UGNAYANG PANG-AGHAMTAO, INC. (UGAT)
Anthropological Association of the Philippines
28TH Annual Conference of the Anthropological Association of the Philippines
"The Philippines Unbound: Anthropological Critiques of Globalization"
26-28 October 2006
Silliman University, Dumaguete City
This theme offers a wide range of options for contributed papers and panels. These should draw on empirical evidence toward assessing the complexities and outcomes of globalization – negative, positive, or mixed, which reaches to the corners of every sitio and province in the Philippines, and which world process is carrying Filipinos to every corner of the globe. Paper and panels should raise important theoretical, methodological, and practical action and policy issues. Possible topics fall into four broad areas:
- CULTURAL GLOBALIZATION
- VIRTUAL, IMAGINED, AND DIASPORA COMMUNITIES - POVERTY, HUMAN RIGHTS, SUSTAINABLE DEVELOPMENT
- THE NEOLIBERAL PARADIGM, and GROWTH, TRADE LIBERALIZATION, AND LOCAL ECONOMIES
Deadline for submission of abstracts: 12 August 2006
Abstracts should be 1-page long (single-spaced) and should include the author’s name, institutional affiliation and contact details (mailing address, telephone no., mobile phone no., e-mail address). They should be sent to UGAT Office, Philippine Social Science Center, Commonwealth Avenue, Quezon City or to firstname.lastname@example.org. For further inquiries, please contact Monica Santos (0917-5336578), Rosa Castillo (0917-6298949) or Butch Rufino (0917-8991112) or send e-mail to email@example.com. Authors of accepted abstracts will be notified through mail, phone or e-mail.
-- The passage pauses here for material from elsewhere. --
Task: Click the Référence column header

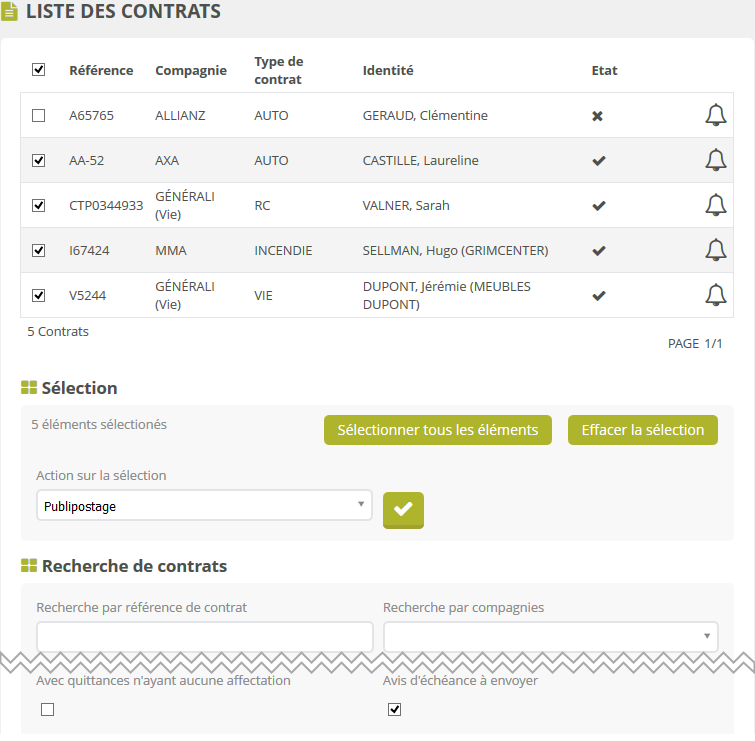Action: coord(101,71)
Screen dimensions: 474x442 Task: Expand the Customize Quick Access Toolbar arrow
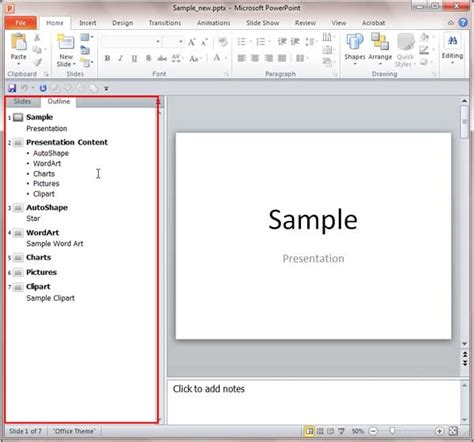pos(106,89)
Papers read in the conference may be published in Agham-Tao, the official publication of the Anthropological Association of the Philippines.
Student Paper Competition The UGAT encourages active participation of graduate and undergraduate students. Student paper presenters will be scheduled in appropriate conference sessions. Awards will be given to best papers in the graduate and undergraduate levels. Winning papers will be published in the Agham-Tao.
For more details, please go to www.geocities.com/ugat_aap/UGAT_conference28.htm or e-mail firstname.lastname@example.org
THE PHILIPPINES UNBOUND: ANTHROPOLOGICAL CRITIQUES OF GLOBALIZATION (Concept Paper)
Anthropological perspectives portray globalization in what Xavier and Rosaldo (2002) say as “the intensification of global interconnectedness….where borders and boundaries have become increasingly porous, allowing …peoples and cultures to be cast into intense and immediate contact with each other.” This “world in motion” highlights accelerating flows of capital, people, commodities, images, and ideologies in a framework of densely-linked networks. People experience a compression of time and space, communicating instantaneously and interacting in virtual space. Local happenings are shaped by events far away, while global events are affected by local happenings.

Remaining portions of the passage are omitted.